[Inside Chodong] The 69th Day of the War in Ukraine
[Asia Economy Reporter Park Byung-hee] Novelist Han Kang published a poetry collection titled “I Put Dinner in the Drawer” in 2013. It included two poems titled “Mark Rothko and Me.”
He was born on September 25, 1903
died on February 25, 1970
I was born on November 27, 1970
and am still alive
Rothko, who died about nine months before Han Kang was born, was a Russian-Jewish abstract expressionist painter active in the United States. According to the French cultural historian Nahi Coen Solar’s book Mark Rothko, February 25, 1970, was the day Rothko’s assistant Oliver Steindecker found Rothko dead in his studio. Rothko chose death by slashing his own wrists.
The year Rothko was born, 1903, was the late period of Imperial Russia (1721?1917). Rothko was born in Dvinsk, which is today called Daugavpils, the second largest city in Latvia.
Five months before Rothko’s birth, on April 19, 1903, a pogrom occurred in Kishinev, now the capital of Moldova. Pogrom is a Russian term meaning organized looting and massacre of Jews. During the three-day Easter holiday, 49 Jews lost their lives.
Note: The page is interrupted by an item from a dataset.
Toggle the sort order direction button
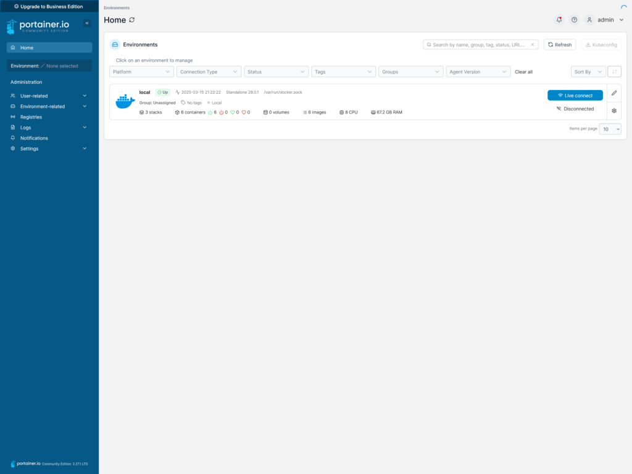The width and height of the screenshot is (632, 474). [x=614, y=72]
In late Imperial Russia, social discontent was directed toward Jews. At that time, Jews were only allowed to live in an area roughly the size of Texas, stretching from the Baltic Sea to the Black Sea. This designated Jewish residential area was called the “Pale.” Pogroms gradually spread within the Pale. During the Odessa pogrom in October 1905, 600 Jews were killed.
Rothko’s father chose to emigrate to the United States to protect his family. In December 1912, his father and two older brothers first crossed to America, and in June the following year, Rothko left Dvinsk with his mother and sister.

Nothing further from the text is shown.